Jailed for illegal gambling, blind swordsman Zatoichi (Shintarô Katsu) befriends Shimazo Kitase (Koichi Mizuhara), a man facing the death sentence for a litany of crimes, though he claims to be innocent. Since Ichi is due for release, Kitase begs him to visit his home village and get a message to two men who can prove his innocence, yakuza bosses Jubei (Kenjiro Ishiyama) and Senpachi. He also asks Ichi to look after his wife and daughter. Along his journey, Ichi stops off at an inn where his super-hearing enables him to win big money at an archery contest. Sure enough, the local yakuza ambush him afterwards. Sure enough, his lightning fast sword skills make short work of them all. All this greatly impresses, Hyakutaro (Kanbi Fujiyama), a rather roguish young monk who tags along with Ichi, only to vanish when yet another desperate man asks him to deliver payment for an urgent bill. Shortly thereafter, Ichi discovers Hyakutaro has stolen his name! Posing as the sightless swordsman, he has been swindling yakuza bosses across the region, demanding cash, food, wine and women in return for his phoney protection.
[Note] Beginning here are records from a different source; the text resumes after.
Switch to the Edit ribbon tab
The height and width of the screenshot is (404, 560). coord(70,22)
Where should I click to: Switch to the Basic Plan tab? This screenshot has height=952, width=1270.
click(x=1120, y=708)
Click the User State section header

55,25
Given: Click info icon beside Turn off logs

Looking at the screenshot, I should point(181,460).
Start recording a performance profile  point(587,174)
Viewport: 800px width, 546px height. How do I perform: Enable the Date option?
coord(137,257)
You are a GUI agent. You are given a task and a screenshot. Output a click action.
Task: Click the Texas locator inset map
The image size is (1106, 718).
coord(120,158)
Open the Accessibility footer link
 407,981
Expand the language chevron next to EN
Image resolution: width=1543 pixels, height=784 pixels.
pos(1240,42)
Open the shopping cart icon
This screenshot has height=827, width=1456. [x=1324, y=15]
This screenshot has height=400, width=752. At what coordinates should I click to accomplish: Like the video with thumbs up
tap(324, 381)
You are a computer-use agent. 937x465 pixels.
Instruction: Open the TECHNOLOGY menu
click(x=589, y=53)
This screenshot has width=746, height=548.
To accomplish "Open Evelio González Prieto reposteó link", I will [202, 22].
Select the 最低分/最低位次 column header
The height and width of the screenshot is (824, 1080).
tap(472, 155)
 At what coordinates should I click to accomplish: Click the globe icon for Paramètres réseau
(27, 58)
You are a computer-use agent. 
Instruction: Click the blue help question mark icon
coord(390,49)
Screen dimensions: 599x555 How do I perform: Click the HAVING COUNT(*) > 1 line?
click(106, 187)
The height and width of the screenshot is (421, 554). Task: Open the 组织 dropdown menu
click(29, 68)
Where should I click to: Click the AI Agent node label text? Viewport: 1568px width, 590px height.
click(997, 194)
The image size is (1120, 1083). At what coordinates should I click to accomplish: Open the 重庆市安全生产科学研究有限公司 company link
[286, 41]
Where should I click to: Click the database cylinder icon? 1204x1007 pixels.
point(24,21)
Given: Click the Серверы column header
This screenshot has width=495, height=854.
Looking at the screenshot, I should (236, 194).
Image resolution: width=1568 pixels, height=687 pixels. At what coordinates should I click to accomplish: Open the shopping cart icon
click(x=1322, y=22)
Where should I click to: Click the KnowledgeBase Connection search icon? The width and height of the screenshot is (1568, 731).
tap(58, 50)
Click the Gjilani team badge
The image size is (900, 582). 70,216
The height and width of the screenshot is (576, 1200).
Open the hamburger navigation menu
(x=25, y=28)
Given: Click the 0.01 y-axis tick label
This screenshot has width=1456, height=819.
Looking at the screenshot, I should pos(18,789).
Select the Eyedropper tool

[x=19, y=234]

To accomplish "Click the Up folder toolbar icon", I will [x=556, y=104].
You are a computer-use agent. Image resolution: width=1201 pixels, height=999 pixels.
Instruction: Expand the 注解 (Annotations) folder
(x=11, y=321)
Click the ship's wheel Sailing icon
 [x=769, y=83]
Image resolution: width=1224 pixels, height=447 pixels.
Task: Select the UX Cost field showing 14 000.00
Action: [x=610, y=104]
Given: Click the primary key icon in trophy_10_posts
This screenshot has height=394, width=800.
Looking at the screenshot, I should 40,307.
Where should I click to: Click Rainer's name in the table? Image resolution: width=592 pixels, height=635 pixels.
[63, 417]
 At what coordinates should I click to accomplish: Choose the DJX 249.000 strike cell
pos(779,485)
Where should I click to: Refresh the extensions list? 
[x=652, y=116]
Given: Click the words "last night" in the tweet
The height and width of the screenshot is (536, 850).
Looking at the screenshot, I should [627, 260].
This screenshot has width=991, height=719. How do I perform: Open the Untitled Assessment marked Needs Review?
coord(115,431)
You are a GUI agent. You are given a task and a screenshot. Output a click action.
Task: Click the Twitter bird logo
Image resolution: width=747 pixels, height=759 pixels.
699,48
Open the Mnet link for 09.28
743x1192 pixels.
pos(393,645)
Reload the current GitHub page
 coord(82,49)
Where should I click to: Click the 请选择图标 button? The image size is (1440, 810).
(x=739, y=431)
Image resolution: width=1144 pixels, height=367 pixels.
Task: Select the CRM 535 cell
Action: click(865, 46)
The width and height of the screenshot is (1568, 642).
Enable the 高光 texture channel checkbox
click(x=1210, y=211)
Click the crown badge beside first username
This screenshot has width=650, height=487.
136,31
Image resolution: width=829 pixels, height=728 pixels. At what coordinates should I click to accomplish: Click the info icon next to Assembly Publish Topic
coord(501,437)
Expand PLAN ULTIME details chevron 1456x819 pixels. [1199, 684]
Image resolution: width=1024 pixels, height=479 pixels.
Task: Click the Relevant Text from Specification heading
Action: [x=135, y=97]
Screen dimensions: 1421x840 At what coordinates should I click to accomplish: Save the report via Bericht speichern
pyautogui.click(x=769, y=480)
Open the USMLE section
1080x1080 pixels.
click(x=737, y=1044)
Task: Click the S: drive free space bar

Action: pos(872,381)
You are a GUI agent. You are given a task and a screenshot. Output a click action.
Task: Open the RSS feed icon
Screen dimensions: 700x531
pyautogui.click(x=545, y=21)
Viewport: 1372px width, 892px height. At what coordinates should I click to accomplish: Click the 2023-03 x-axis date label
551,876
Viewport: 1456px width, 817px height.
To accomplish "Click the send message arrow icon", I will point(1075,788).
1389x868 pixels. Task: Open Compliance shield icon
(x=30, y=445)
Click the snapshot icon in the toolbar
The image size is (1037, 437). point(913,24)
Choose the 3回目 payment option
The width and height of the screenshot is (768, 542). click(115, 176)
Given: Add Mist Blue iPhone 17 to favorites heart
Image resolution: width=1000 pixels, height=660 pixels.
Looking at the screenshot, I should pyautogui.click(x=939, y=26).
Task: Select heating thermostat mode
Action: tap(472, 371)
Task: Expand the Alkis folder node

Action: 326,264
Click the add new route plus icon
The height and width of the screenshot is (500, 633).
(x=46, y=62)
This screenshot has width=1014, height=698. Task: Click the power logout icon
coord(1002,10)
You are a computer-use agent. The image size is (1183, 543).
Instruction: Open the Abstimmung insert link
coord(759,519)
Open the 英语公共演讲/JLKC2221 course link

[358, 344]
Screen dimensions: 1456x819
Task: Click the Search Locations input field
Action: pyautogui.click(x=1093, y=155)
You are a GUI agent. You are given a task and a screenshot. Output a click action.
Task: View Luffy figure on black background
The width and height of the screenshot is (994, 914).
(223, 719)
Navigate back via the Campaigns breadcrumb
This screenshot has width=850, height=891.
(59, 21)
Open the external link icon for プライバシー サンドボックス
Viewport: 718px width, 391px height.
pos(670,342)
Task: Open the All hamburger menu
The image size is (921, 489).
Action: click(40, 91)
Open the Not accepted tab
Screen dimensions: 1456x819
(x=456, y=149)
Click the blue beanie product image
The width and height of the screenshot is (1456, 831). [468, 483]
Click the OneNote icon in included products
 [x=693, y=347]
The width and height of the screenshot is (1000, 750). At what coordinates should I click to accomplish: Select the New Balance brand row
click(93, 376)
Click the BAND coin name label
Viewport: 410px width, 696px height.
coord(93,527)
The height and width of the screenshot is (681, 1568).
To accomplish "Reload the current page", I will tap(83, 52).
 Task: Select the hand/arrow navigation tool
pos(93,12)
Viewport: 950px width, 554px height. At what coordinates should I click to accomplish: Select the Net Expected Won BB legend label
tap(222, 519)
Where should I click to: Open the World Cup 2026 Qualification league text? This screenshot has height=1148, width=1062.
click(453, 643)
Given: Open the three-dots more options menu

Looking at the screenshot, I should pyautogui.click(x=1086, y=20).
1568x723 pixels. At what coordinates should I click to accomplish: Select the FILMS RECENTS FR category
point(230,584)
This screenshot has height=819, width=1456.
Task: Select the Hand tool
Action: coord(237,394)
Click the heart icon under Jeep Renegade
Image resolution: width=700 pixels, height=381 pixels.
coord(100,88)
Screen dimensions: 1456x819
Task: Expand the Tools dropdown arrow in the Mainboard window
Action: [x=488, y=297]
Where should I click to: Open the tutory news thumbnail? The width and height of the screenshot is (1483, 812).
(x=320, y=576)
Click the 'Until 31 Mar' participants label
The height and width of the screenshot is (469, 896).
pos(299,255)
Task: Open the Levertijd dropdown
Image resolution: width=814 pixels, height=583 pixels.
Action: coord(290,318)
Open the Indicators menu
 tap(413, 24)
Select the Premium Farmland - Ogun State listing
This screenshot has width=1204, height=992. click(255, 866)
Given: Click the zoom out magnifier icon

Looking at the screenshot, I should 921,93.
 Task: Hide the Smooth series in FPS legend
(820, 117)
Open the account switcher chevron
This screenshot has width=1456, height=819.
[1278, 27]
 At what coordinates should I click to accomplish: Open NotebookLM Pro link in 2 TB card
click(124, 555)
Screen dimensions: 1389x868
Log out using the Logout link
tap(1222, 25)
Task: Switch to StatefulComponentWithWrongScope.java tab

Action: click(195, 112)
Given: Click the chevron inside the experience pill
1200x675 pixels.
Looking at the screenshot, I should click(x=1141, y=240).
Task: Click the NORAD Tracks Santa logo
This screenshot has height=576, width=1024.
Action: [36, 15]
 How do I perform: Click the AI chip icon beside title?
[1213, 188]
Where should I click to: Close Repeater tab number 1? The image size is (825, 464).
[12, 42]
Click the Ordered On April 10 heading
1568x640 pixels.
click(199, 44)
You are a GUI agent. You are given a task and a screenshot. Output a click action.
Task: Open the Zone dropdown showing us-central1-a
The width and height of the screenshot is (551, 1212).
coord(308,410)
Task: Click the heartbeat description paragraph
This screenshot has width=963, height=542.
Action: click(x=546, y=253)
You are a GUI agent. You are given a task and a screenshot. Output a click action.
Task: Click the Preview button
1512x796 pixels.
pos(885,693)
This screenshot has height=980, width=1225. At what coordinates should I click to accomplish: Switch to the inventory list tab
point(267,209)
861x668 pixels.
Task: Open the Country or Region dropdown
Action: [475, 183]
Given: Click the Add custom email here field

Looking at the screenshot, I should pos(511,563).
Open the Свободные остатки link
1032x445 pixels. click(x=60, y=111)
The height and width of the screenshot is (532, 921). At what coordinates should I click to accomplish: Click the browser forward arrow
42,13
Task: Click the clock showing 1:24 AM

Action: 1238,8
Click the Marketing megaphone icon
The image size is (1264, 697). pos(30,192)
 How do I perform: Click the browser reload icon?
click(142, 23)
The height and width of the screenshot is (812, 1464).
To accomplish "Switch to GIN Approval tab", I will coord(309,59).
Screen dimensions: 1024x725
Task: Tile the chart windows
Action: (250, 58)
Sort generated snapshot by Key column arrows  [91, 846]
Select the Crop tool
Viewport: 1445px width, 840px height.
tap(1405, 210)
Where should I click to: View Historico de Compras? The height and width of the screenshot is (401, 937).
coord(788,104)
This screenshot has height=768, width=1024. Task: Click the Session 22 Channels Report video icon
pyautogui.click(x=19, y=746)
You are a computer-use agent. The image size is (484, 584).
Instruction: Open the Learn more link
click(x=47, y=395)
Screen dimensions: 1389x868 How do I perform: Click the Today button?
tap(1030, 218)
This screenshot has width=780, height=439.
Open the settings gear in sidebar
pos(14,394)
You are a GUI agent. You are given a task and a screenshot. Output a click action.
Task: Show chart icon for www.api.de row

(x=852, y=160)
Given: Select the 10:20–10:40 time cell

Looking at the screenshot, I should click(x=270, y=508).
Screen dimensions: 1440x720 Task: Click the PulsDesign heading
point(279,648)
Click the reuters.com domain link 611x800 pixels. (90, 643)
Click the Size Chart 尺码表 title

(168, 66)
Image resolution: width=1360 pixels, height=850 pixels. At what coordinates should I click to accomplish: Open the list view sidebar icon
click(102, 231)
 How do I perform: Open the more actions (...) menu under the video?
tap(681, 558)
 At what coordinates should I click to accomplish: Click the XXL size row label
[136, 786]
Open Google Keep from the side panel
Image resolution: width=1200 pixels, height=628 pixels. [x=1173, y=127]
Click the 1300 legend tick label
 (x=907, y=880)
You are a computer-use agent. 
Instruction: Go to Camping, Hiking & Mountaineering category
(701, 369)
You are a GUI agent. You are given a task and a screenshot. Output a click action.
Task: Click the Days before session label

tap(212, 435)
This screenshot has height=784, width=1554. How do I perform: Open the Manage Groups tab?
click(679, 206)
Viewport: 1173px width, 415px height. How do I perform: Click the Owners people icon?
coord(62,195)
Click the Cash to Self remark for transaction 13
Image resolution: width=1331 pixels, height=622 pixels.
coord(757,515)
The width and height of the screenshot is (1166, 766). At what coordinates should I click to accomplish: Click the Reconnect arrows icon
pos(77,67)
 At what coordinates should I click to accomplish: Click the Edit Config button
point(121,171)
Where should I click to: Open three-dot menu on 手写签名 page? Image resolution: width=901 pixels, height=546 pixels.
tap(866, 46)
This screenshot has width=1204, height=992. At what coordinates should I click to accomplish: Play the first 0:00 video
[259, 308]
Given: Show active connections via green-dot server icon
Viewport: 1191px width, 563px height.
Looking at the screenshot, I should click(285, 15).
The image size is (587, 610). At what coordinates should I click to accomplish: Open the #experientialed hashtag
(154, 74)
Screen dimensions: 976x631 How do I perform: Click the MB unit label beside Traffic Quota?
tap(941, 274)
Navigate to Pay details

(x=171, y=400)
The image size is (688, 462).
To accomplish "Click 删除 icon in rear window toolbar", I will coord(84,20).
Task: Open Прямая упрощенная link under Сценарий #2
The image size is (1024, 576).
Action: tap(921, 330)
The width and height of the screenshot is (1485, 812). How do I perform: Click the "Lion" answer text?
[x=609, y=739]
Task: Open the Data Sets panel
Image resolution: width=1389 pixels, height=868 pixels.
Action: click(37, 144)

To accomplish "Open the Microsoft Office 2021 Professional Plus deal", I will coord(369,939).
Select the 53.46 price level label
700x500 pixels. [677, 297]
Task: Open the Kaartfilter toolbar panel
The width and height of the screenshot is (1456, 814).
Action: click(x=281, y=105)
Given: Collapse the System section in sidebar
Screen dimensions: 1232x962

“Every time someone asks me a favour like this, I get into trouble”, remarks the self-effacing swordsman. One of the overriding themes of the Zatoichi series is our hero’s ongoing empathy with the downtrodden and unjustly persecuted. It is an idea shared with Hollywood westerns and their vision of the wandering cowboy, but equally plays to the myth of the righteous yakuza from Japanese folklore. However, the undercurrent to Ichi’s altruism has him repeatedly exploited by less scrupulous characters. Throughout the course of the eleventh Zatoichi film, known as Zatoichi Sakata Giri (Zatoichi: Backwards Slice) in Japan and packaged as Zatoichi and the Doomed Man in the West, the sightless swordsman has his identity stolen, is tricked by a little boy into entering a yakuza den, and fooled by the feisty Yone (Eiko Taki) into saving her life. Zatoichi remains arguably the most vulnerable of all martial arts heroes and yet rather than seek vengeance, shrugs off these experiences with gruff good humour. Wily working class rogues who live by their wits don’t infuriate Ichi. It’s bullying gangsters he can’t stand.
Zatoichi and the Doomed Man was directed by Kazuo Mori, sometimes billed as Issei Mori, a stalwart of the series and other samurai movies, known as chanbara movies in Japan named after their sword-clashing sound effects. Mori had a long-standing working relationship with Shintarô Katsu, having also made Secrets of a Court Masseur (1960) the movie where Katsu first played a blind man and which inspired the Zatoichi series. This time Mori delivers what is almost a buddy movie, detailing an amusing love-hate relationship between Ichi and shameless charlatan Hyakutaro. Kanbi Fujiyama gives a lively and engaging performance as the alternately crafty and apologetic monk. The film includes a very funny scene wherein Hyakutaro, in his guise as Zatoichi, requests a masseur only to find himself in the hands of the real Ichi. As the plot develops, it transpires Hyakutaro is connected to Kitase though his finale fate concludes on an ironic note.
Though a little convoluted, the film ranks among the most tightly plotted and swiftly paced Zatoichi adventures, full of memorable characters and some strikingly staged set-pieces. It climaxes with one of the most impressive duels in the series, as Ichi slashes his way through an army of swordsmen in the fog-shrouded Kashima Bay. While the villains prove wily enough to try roping and snaring him, and even try to shoot him in the back, one problem with these early entries is Ichi never faces an opponent that really challenges him. The closing sequence offers a near Zen-like moment of tranquil repose as Zatoichi contemplates the endless ocean.